Eugénie Bastié’s editorial: “Emmanuel Macron back in the countryside, by the right?”

In her editorial this Wednesday, November 9, Eugénie Bastié, journalist at Le Figaro, looks back on President Emmanuel Macron’s speech last night.

Ninth speech since the Covid crisis, this intervention was less expected than the others. Despite the alarmist from the JDD last weekend on 500,000 dead, the scary figure, the usual mechanics of preparation by the anguish distilled by the statistics did not really work. Everyone has actually moved on, and during the debate on the right-wing primary on Monday night, no one spoke about the health crisis. Emmanuel Macron understood it well: conditioning of the health pass to the third dose for people over 65, of course, but no vaccination of children, as was demanded by some Diafoirus professors.

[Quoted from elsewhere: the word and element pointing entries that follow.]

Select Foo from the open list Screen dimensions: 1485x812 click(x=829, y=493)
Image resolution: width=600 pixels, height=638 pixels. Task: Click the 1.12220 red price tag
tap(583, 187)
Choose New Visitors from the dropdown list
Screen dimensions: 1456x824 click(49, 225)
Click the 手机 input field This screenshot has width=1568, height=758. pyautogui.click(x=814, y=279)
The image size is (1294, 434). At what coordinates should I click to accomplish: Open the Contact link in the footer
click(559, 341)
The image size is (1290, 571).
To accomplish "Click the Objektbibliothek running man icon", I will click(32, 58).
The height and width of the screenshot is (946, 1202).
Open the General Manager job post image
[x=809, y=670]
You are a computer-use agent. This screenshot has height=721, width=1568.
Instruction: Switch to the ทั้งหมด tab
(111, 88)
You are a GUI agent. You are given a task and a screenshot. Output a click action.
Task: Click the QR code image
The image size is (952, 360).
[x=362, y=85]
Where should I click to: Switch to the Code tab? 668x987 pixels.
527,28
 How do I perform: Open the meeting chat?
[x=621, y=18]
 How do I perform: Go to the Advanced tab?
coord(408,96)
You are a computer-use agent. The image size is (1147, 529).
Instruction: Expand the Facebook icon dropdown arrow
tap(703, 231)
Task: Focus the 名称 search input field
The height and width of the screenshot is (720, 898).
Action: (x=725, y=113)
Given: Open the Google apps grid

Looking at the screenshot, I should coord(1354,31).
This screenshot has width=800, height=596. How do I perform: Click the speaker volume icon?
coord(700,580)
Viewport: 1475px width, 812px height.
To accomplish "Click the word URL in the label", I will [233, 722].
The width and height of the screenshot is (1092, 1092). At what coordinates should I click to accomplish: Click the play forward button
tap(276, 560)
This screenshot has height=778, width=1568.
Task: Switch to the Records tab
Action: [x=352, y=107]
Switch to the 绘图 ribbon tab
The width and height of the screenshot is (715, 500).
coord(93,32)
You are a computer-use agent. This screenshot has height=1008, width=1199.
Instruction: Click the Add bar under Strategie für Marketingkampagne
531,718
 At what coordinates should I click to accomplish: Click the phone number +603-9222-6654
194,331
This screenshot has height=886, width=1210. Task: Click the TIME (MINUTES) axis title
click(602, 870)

But the real issue was not there, it is a real entry into the campaign to which the President of the Republic has engaged. And the day after the LR candidates debate, it’s as if a new right-wing candidate had entered the running.

A “candidate” Emmanuel Macron on the hunt in the territories of the right?

The emphasis on the value of work, the announcement of the launch of new nuclear reactors (complete about-face compared to the start of the five-year term) and finally, the astonishing proposal for a suspension of unemployment benefits for job seekers which are not considered to be in active research, are so many nods to the classic right-wing electorate.

This last proposal, inherited from Nicolas Sarkozy obviously echoes the right, even though Valérie Pécresse proposes the degression of allowances and Xavier Bertrand him to lower them in case of refusal of a job offer. It arouses indignation on the left and embarrassment on the right. Emmanuel Macron takes this risk because he knows that the majority of French people are on the right. While the health crisis has made him widely open the floodgates of public spending, he also wants to show that he is still capable of reforming. And to embrace this Juppeist right, mildly liberal and resolutely Europeanist centrist who is no longer at LR.

Right, yes, but only in terms of work value. He also tries to shift the debate of ideas from the field of identity and migration to that of the economy where he is more comfortable. Purchasing power rather than the war of civilization. “Economy first”, such could be the summary of the speech last night, where the migratory question modestly renamed “demographic challenge” or insecurity were only tackled on the fly. The President of the Republic castigated the “return of nationalism” and made the bet that the return of growth will be the best guarantee of his re-election, even if it means leaving aside divisive questions. To see if the happy economy will be enough to reassure the French about their destiny.